Enter Vine: Crafting the 6-Second Film
Since Vine was launched a little less than a year ago it’s gotten a fair amount of attention from the technology press but not as much, it seems, from filmmakers. The premise, that all films must be limited to six seconds, doesn’t lend itself to narrative films; it has, rather, been a gathering place for stop-motion animators, encouraged by its use of iOS device screens as the camera shutter, and, more famously, porn. But the app has proven nearly as popular as Twitter, which bought it last October, and just this month it became the most-downloaded free app in the App Store.
This year’s Tribeca Film Festival, which ends Sunday, sought to take advantage of this popularity and solicited original Vine films (or Vines, in the company’s lingo) from the public in a competition that ran throughout the past few weeks.
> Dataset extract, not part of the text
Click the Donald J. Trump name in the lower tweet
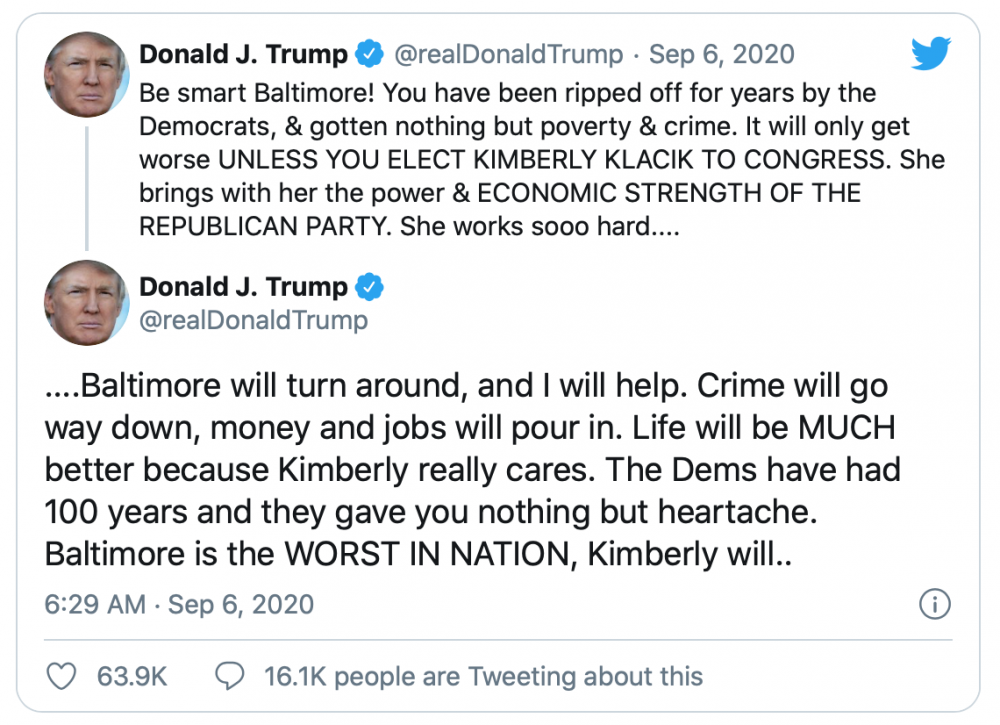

This was organized into the generic categories of Genre (including westerns, sci-fi, horror, and comedy), Auteur (defined as “a story or script that was truly unique; a tiny, concentrated expression of the filmmaker’s vision), Animate (which, translated, means animated), and Series (for loquacious filmmakers who wanted to make up to three Vines to tell an 18-second story). The winners can be seen on the Tribeca Film Institute’s blog–for my money the best is a one-joke video about a carton of sentient eggs that won the Auteur category–and viewers can go back and look through all the submissions on Vine or with the Twitter hashtag #6secfilms. For those who don’t want to troll through all the tweets and 400 submissions, the 40 finalists are here.
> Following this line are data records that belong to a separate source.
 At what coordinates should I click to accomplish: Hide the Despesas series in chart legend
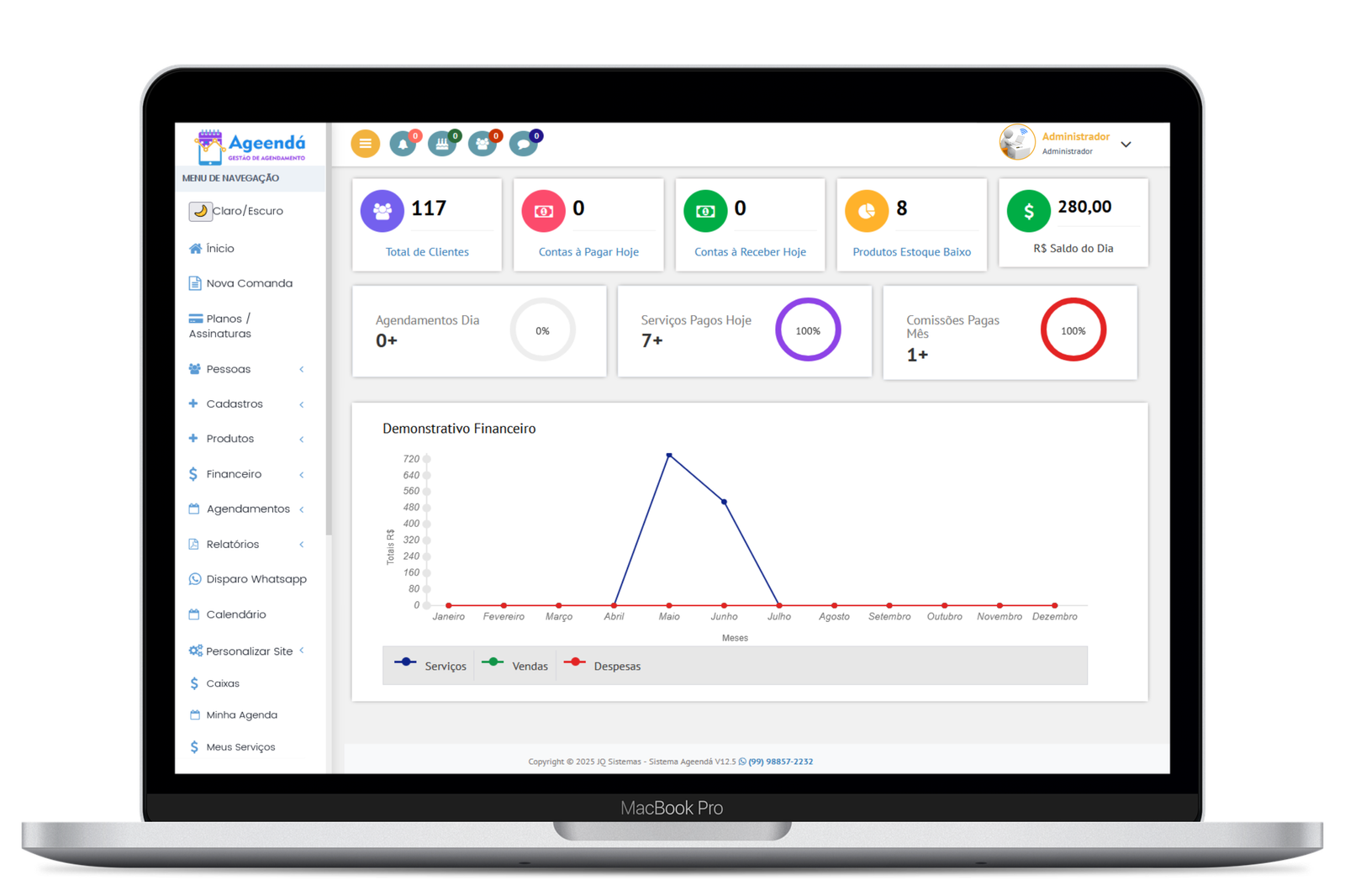[x=602, y=666]
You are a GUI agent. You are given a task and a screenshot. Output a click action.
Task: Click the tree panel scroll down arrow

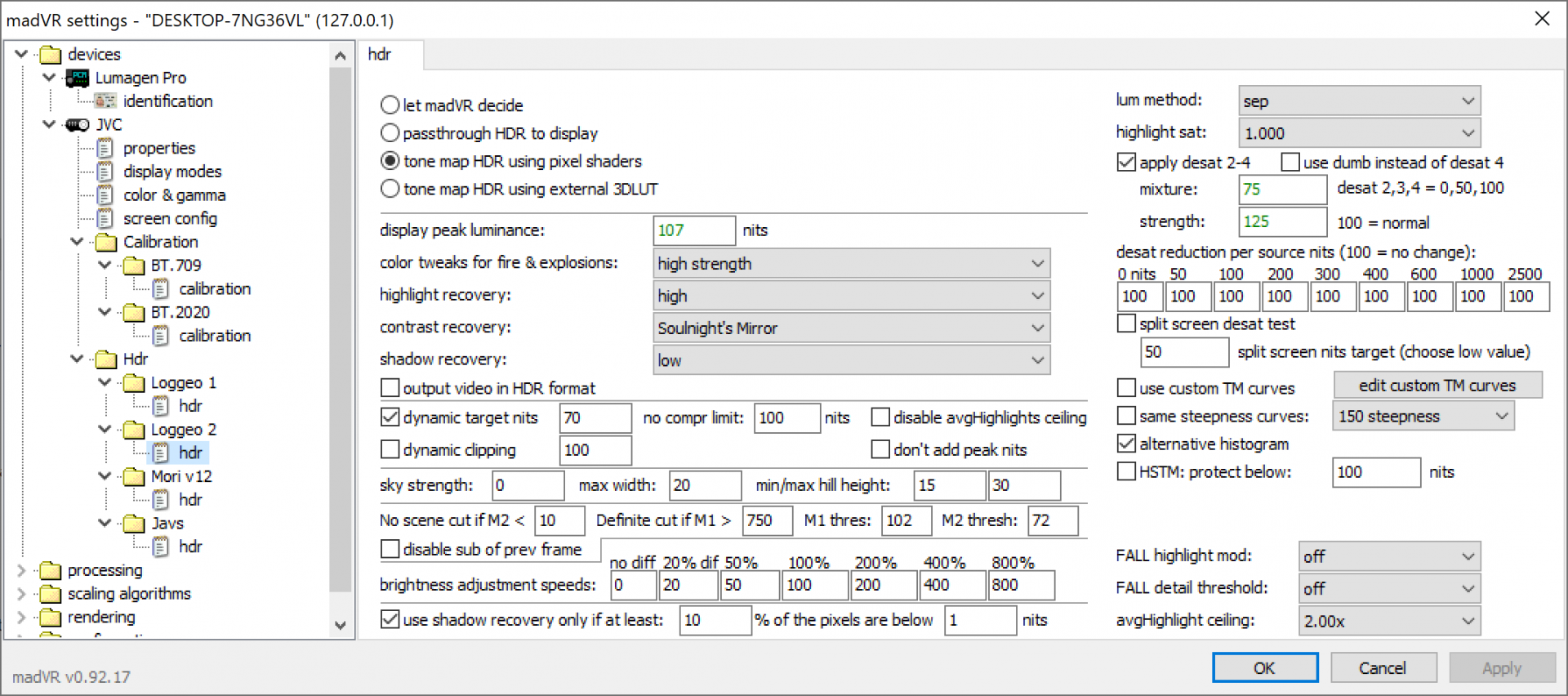coord(341,626)
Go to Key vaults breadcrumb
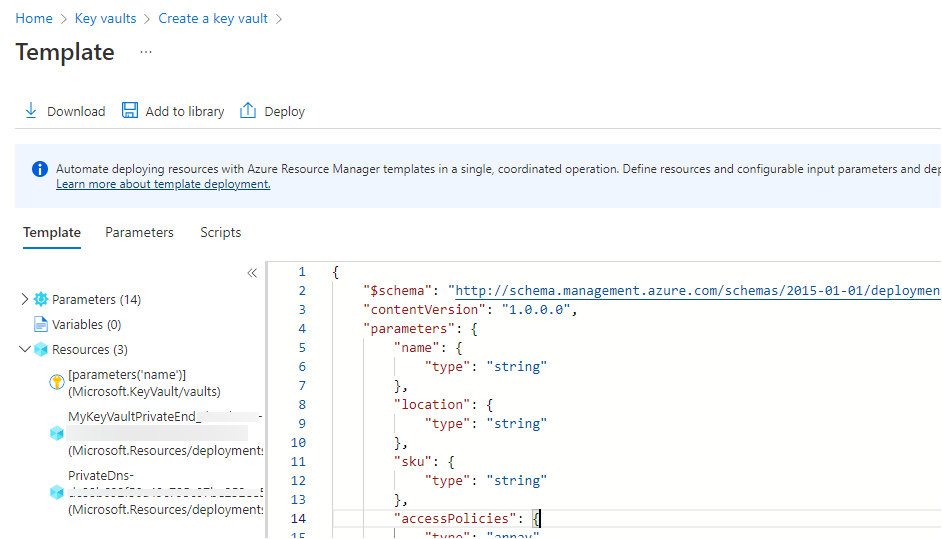 tap(106, 18)
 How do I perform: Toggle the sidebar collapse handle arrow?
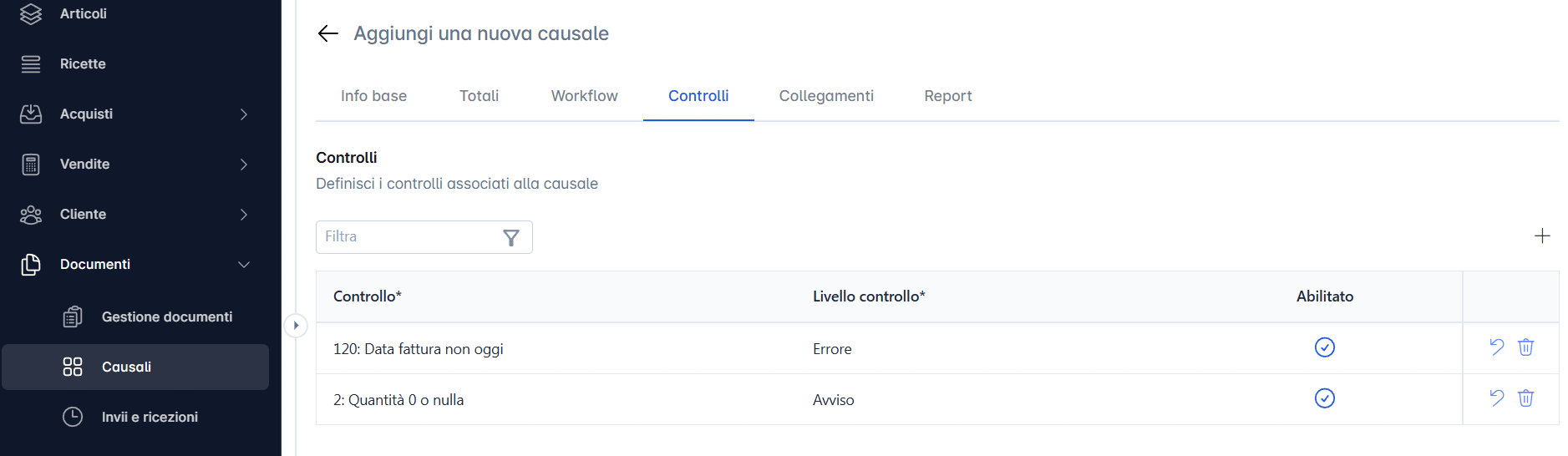295,326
Tribeca has always looked to viewer-generated content–I’m writing this on a laptop I won for a 30-second animation back in 2008–and using forums like Vine and Twitter is the next logical step. Whether great art can be created in six seconds is a debatable issue of course, and there’s nothing here that really moves me emotionally, but it’s not really at the heart of the contest’s purpose–asking if Vines are great art is like asking if Tweets can be great literature. You’re not going to get Sense and Sensibility, but you can get the hilarious satire of @MayorEmanuel or cool transmedia components. And the obstruction, to use Lars von Trier’s term, of limiting your work to six seconds (and working with an iPhone for a rig) is a challenging limitation for any filmmaker.
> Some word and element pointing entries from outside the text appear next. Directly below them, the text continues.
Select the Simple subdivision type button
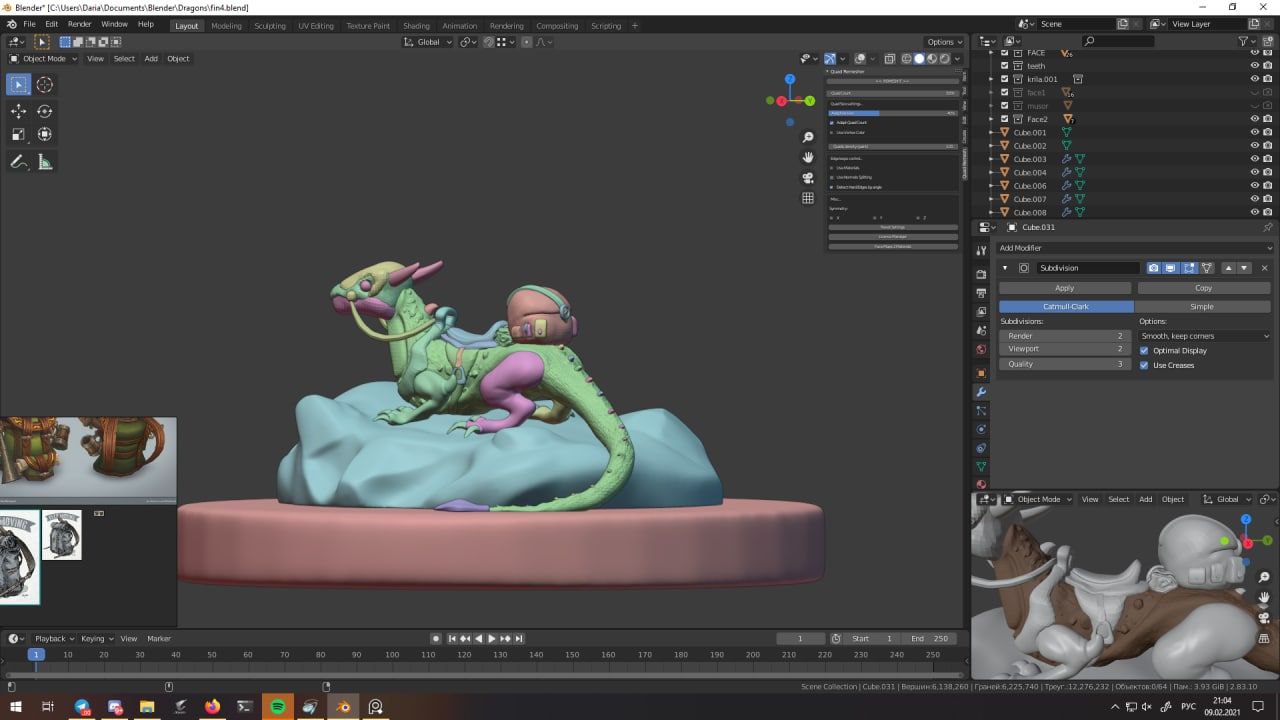Viewport: 1280px width, 720px height. [1201, 307]
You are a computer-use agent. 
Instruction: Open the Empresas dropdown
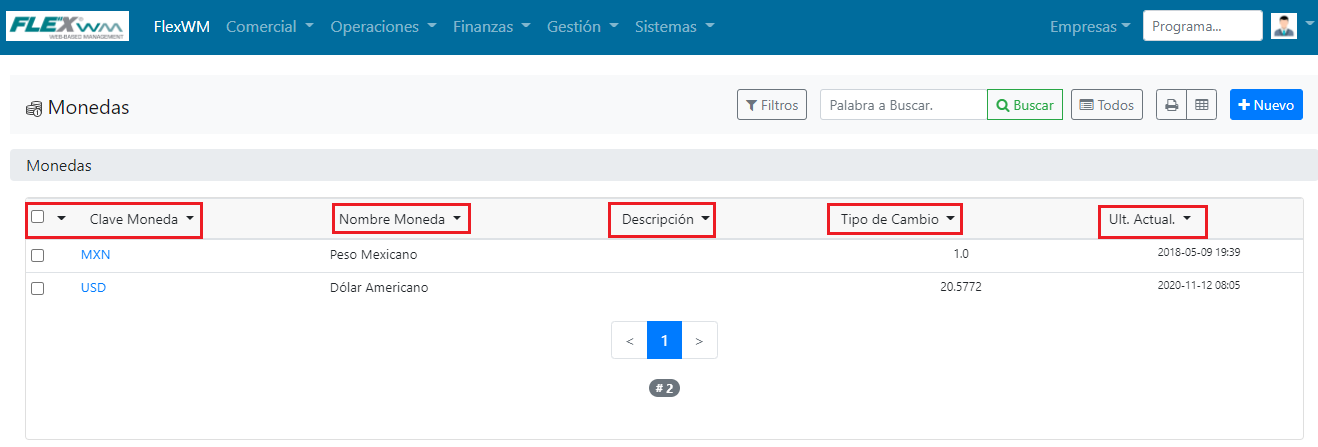pyautogui.click(x=1090, y=27)
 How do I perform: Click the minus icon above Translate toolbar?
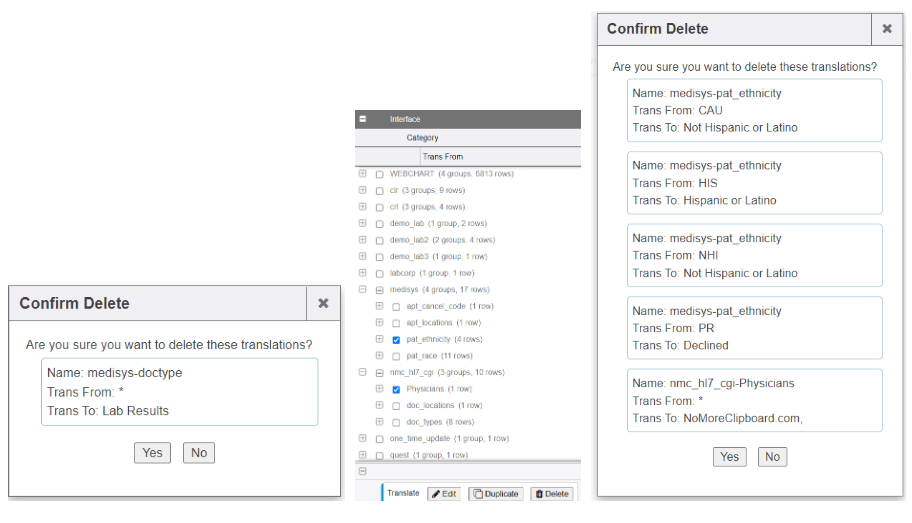pos(362,471)
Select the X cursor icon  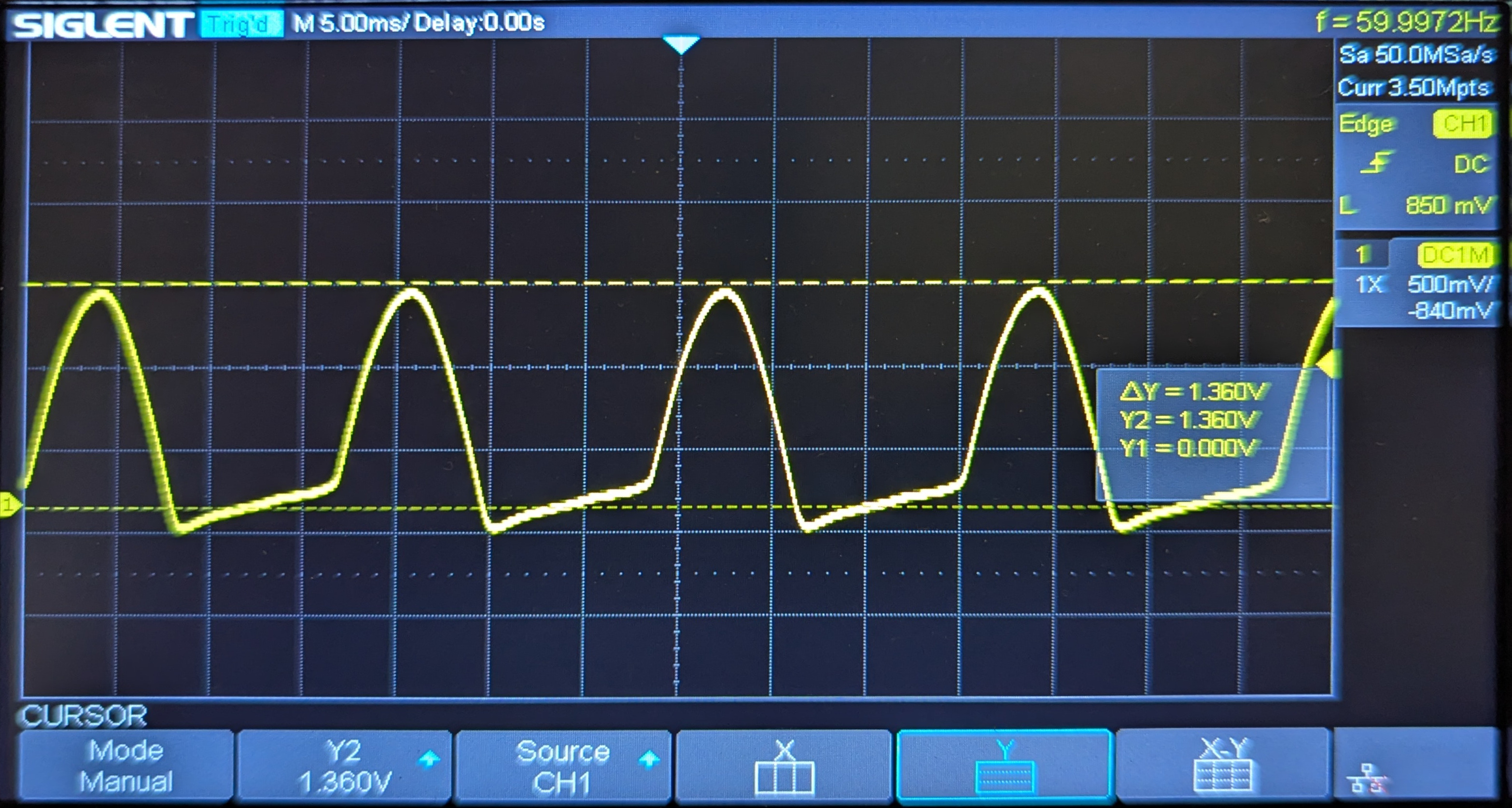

What’s the future of Vine? It may never create a breakthrough hit, speaking to a niche as it is, but that’s what we were all saying about YouTube five years ago. It’s a fringe artform right now, with incredibly mixed results (to be generous), but it has the potential to move into transmedia projects and art galleries, and to further connect underground filmmakers and stop-motion animators. And, despite the future of Vine itself as a platform, it is indicative of the larger issue that more films will continue to be generated and consumed on handheld devices in the future, with no traditional computers entering the workflow at any point–even in distribution. So Vine’s here to stay, and contests like this, which bring it into the same room with Tribeca’s best feature-length films, will only help to legitimize it to the general film-loving public.